Der Vergleich auf nationaler Ebene

Um einen Vergleich mit anderen Kantonen zu wagen, haben wir zusätzlich die Ergebnisse in Bezug auf die nationalen Abstimmungsresultate der Kantone Genf und Appenzell Innerrhoden, wobei ersterer eher als liberal, letzterer hingegen als konservativ gilt, untersucht. Der Kanton Genf ist mit einem Wert von 0,8243 eher liberal, der Kanton Appenzell Innerrhoden hingegen fällt mit 1,1 in die konservative Sparte. Somit sind die beiden Zentralschweizer Kantone Luzern und Zug in der gemässigt konservativen Skala einzuordnen – ja beinahe als neutral.

«Luzern hat nach wie vor starke konservative Züge»

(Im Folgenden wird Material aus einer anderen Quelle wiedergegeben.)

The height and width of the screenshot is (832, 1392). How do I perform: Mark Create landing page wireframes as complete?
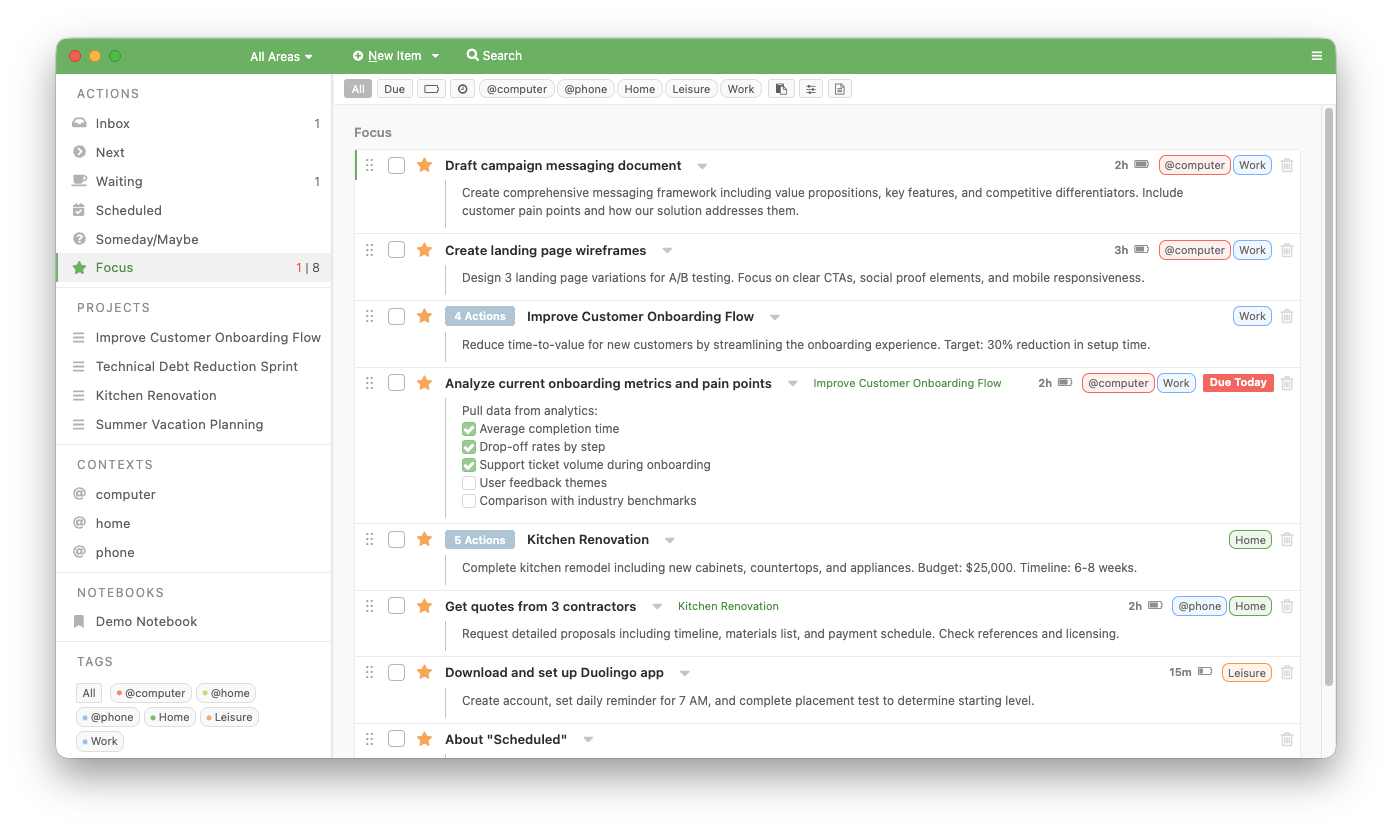pyautogui.click(x=396, y=250)
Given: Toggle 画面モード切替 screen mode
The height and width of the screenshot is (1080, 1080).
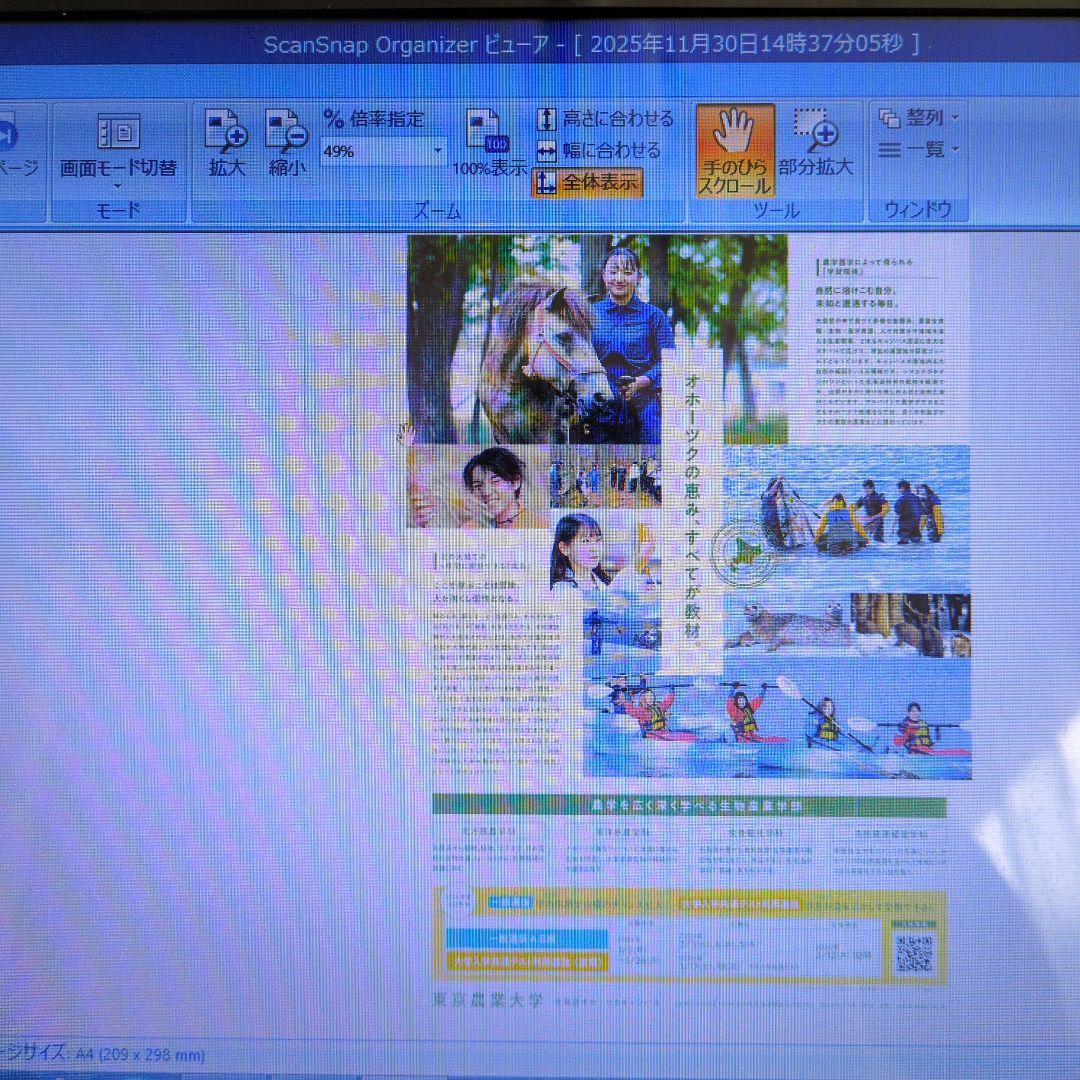Looking at the screenshot, I should point(117,140).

Den Grund für die eher konservative Haltung des Kantons Luzern zu finden, ist nicht einfach. Louis Schelbert, Nationalrat der Grünen Luzern, begründet diese unter anderem in dessen Geschichte: «Historisch gehört der Kanton Luzern zu den konservativen Kantonen. Er blieb in der Reformation katholisch, wurde nur schwach industrialisiert und hatte eine konservative politische Mehrheit bis 1991. Das prägt.» Doch auch heute ist eine konservative Haltung des Kantons unverkennbar. «Danach wurde die Mehrheit der CVP gebrochen. Neu aufgestiegen ist in der Folge die SVP. Noch heute überwiegen daher in der Politik die konservativen Kräfte, seien sie in der CVP oder in der SVP», so Schelbert weiter und ergänzt, dass Luzern nach wie vor starke konservative Züge habe. «Sie prägen vieles, aber nicht alles.»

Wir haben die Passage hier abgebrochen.